"What a satiety yes, Dek. May Joseph always be devoted to Mother. Look, you've sacrificed your life for you!" Mas Dikha rubbed Joseph's cheek sincerely.
"Aamiin, Insha Allah Aby," I answered representing.
"Let's...! thank you for choosing Mas to be a husband, Nai. Although Mas knows, it's not appropriate that it befall you," he regretted.
Quickly I clasped his hand, so that he would not remember it again. "Mas, let it be the past. I'm sure God will forgive us as long as we intend to be better people" I said. Do not want to, see him continue to lament the mistakes that have already occurred.
"Now that we focus on Joseph's future, I love you, Mas. With or without it" I said honestly.
"Thank you, Honey. I'm a hypocrite, my fear has blinded the eyes of my heart" she said, kissing the back of my hand.
I nodded, for me now is making a change. Of course, all of that must be with passionate feelings and support each other.
A while passed, Joseph fell asleep again, and tonight was the first night we slept together. We laid our bodies on the bed, but we were still silent. Don't know what's on Mas Dikha's mind. Could it be that He wants me like the night of newly married people or not.
Self-conscious, if I am not a virgin anymore. Must be bland. Ah, I don't know my mind is foggy. Everywhere I think of something unclear. Traveling to the land of disputants.
Suddenly Mas Dikha took a tilted position towards me which was unconsciously jolted a little.
"I'm sorry, Mom," I said I didn't want him to be prejudiced.
But I myself would feel guilty for that, it would take a long time for a man to be in this moment. Where all men in the face of the earth always wait for his wife wants him to worship.
"No, Mom," I said. "Just do it, because it's my duty" I'm sure. I'm also one of those women who wants to get ridho from her husband. Obedient and filial I must do with sincerity and whole heart.
Mas Dikha developed a smile again, it seems like he is happy for my words.
"SubhanaLah, really this is the most beautiful gift can get a woman who is Sholehah. Likes willing to give it without being asked," he said full of amazement.
We also sat down together. Slowly but surely, Mas Dikha started by touching my shoulder and then leading the prayer before the sacred ritual.
But no matter how calm I am, I cannot deny that I am very nervous.

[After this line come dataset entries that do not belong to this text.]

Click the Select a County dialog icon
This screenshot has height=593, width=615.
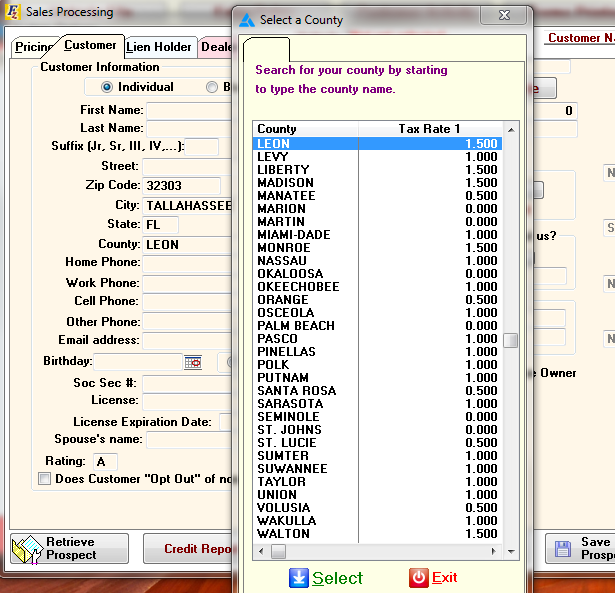click(x=246, y=19)
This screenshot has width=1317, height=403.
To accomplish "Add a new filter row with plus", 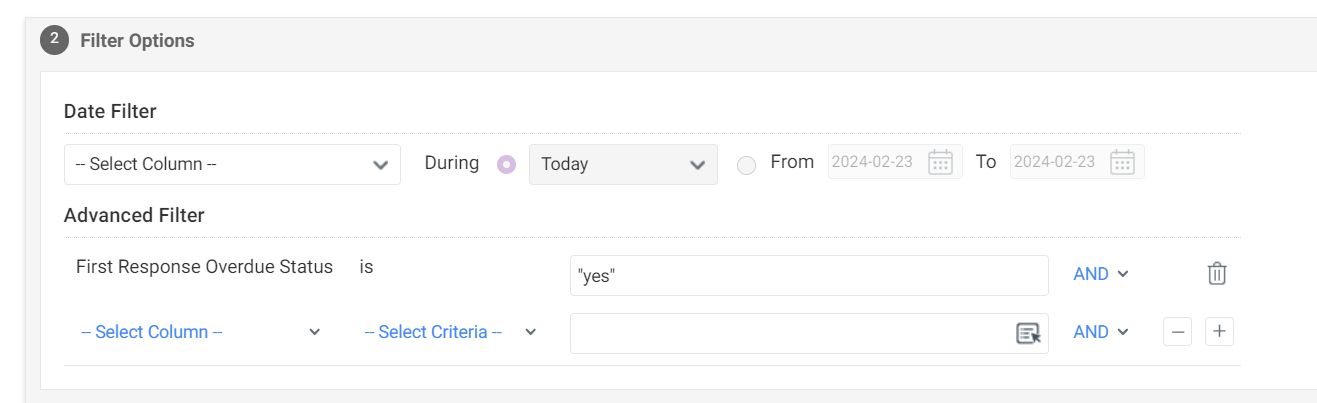I will click(1218, 332).
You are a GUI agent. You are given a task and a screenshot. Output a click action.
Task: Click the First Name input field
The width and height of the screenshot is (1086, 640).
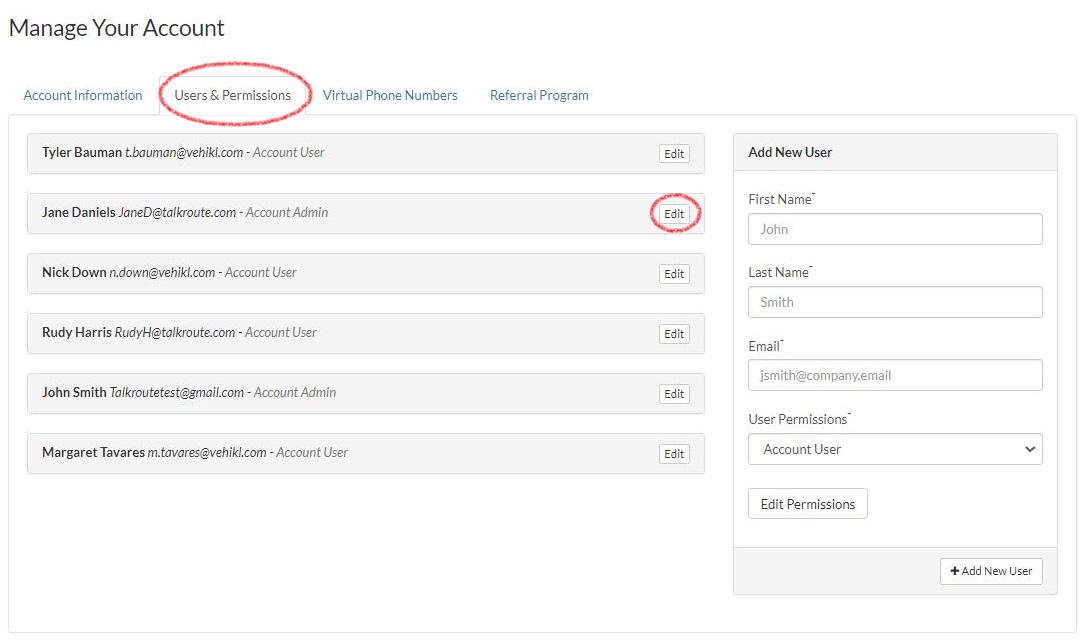click(x=894, y=229)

My breath felt heavy, even I had trouble neutralizing it.
"Don't be tense, we do it slowly" he said, after the recitation of the prayer that we said was over. Begging that our relationship is always in His protection from something bad.
Mas Dikha uncovers my hair that is tied up, then slips in the neckline. Oh God, I feel washed away, this is a new experience. Although Mas Dikha had done it, but not as sincere. I can feel it at every touch.
Mas Dikha moved, our lips fused together and the new sensation grew more and more. Uniting a beautiful contest but a blessing, also full of enjoyment in it. The emptiness of our hearts is now filled with each other through body movements that are increasingly resigned in the confines of love. This body, already not embarrassed like before after only leaving the friction of the skin that was released from the cover.